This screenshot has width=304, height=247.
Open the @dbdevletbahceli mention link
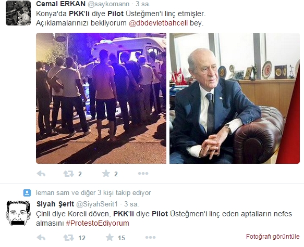pyautogui.click(x=158, y=23)
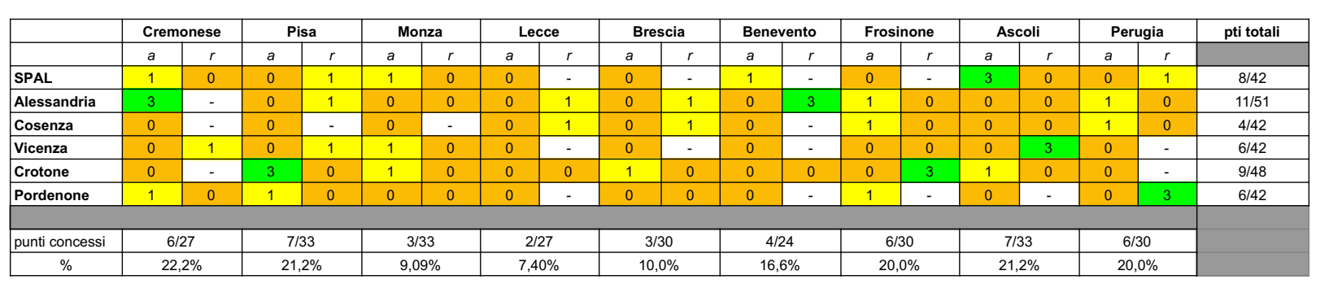Click the green 3 in Pordenone Perugia cell
The width and height of the screenshot is (1329, 297).
(x=1166, y=195)
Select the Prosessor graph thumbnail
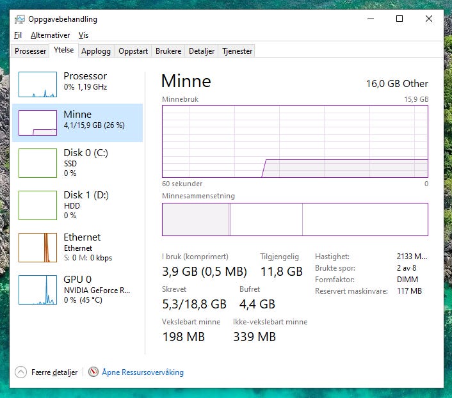Screen dimensions: 452x398 pos(38,84)
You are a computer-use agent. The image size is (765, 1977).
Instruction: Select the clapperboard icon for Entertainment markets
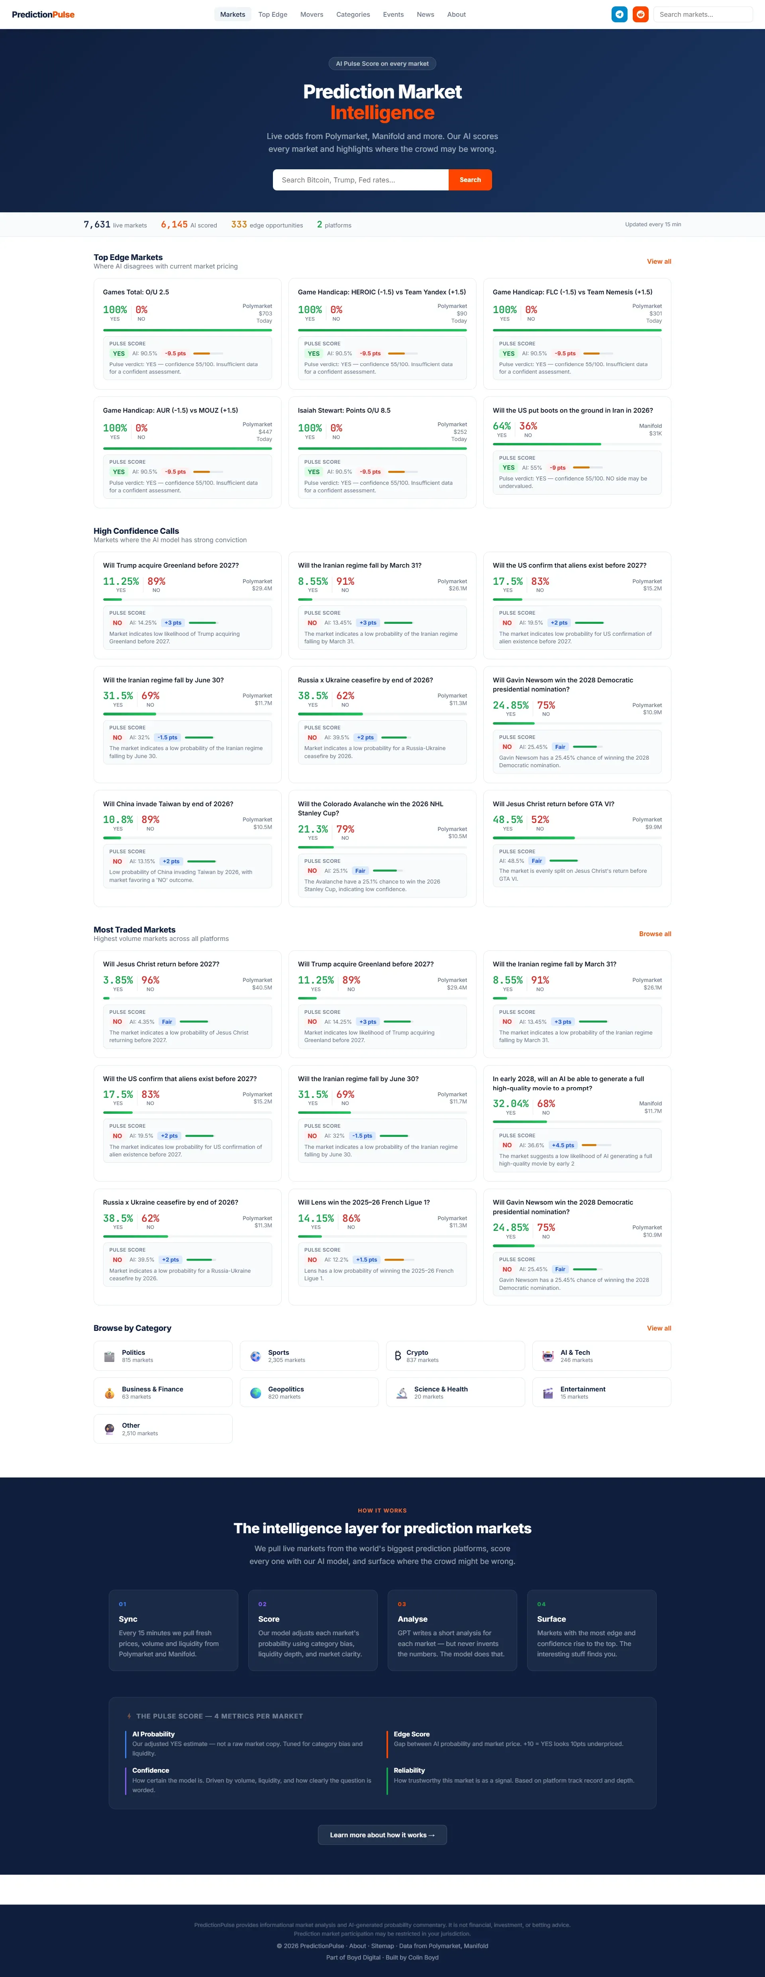547,1392
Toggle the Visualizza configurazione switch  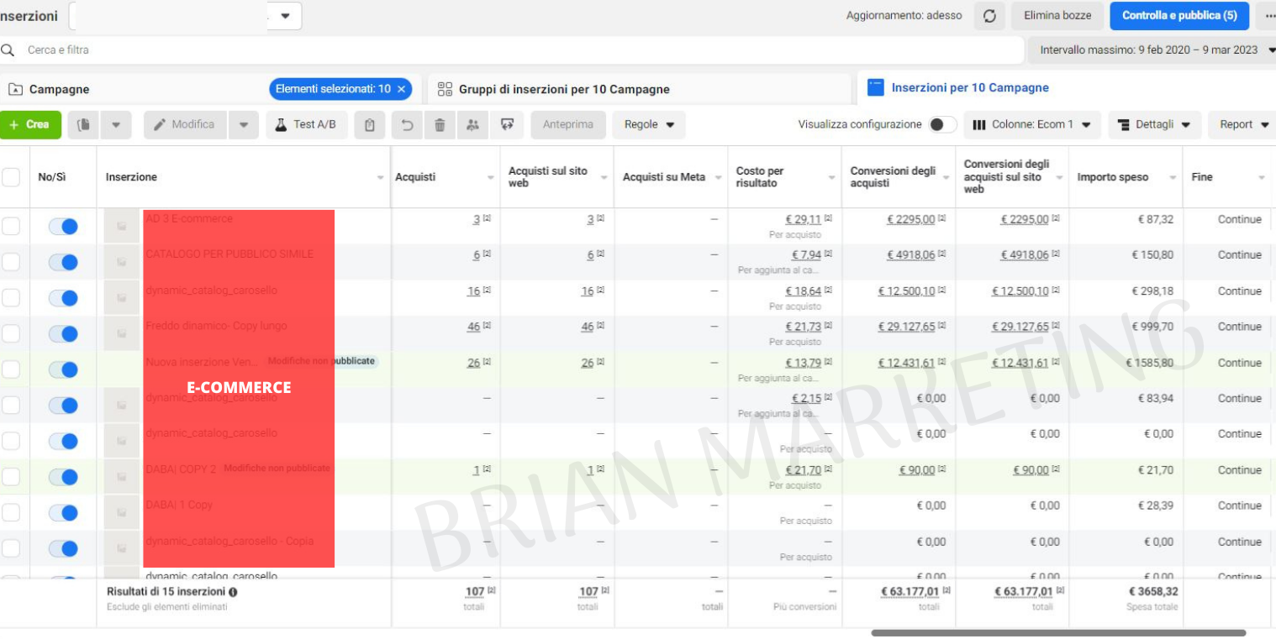(x=942, y=125)
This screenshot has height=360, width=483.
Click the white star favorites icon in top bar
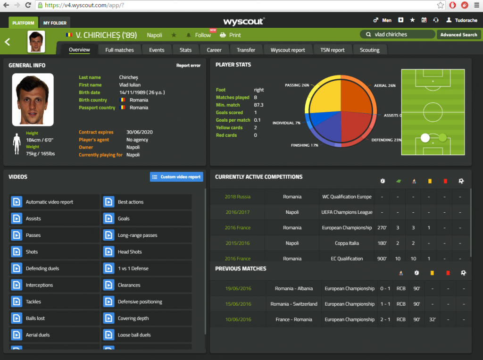(x=412, y=20)
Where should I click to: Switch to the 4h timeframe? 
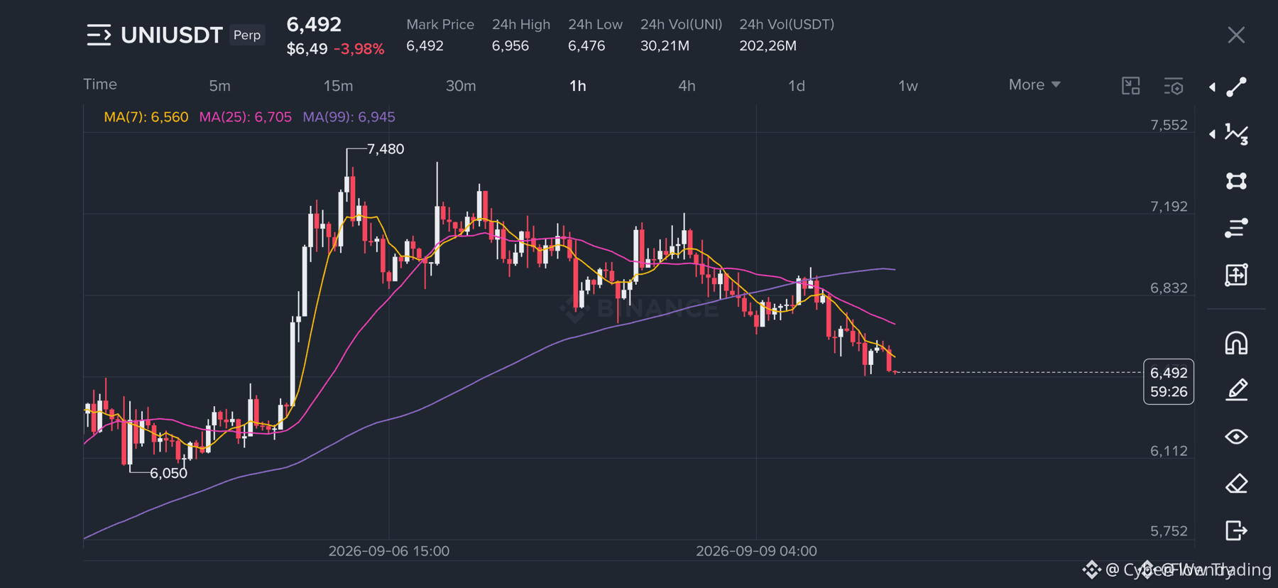[687, 86]
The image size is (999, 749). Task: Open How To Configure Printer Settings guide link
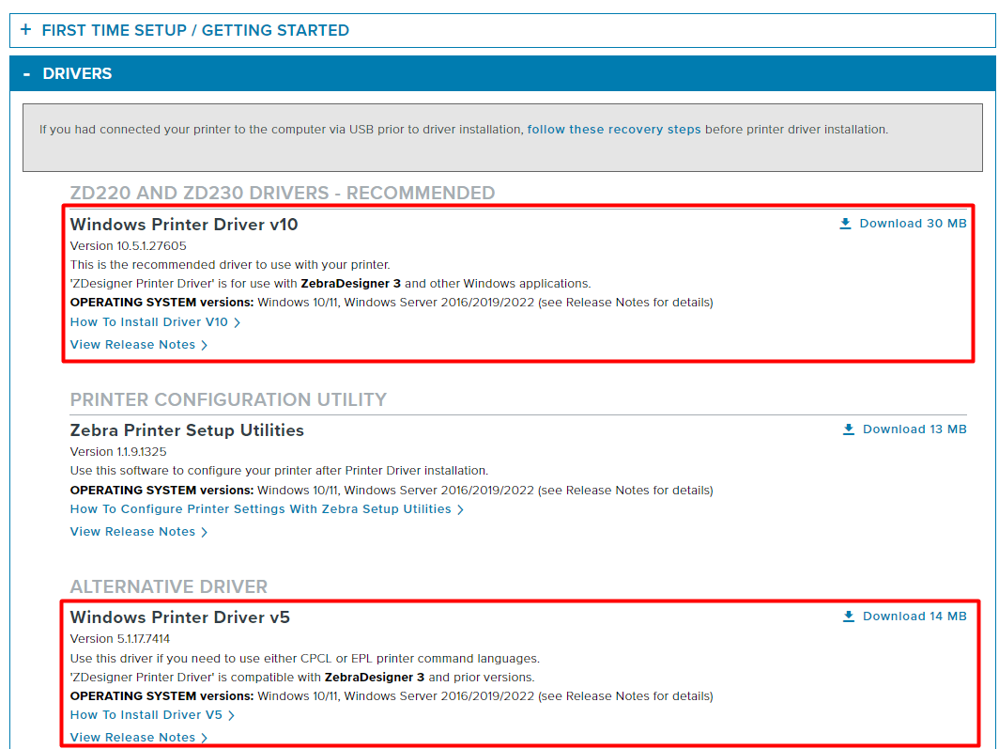(260, 509)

TASK INSTRUCTIONS:
Each line from the one containing "Where should I" through the last line of the listing is to be given again exactly, with no pictures and no other lines.

SOLUTION FOR THIS PROBLEM:
Where should I click to: Switch to the 4h timeframe? 
[687, 86]
The image size is (999, 749). Task: Open How To Configure Printer Settings guide link
(260, 509)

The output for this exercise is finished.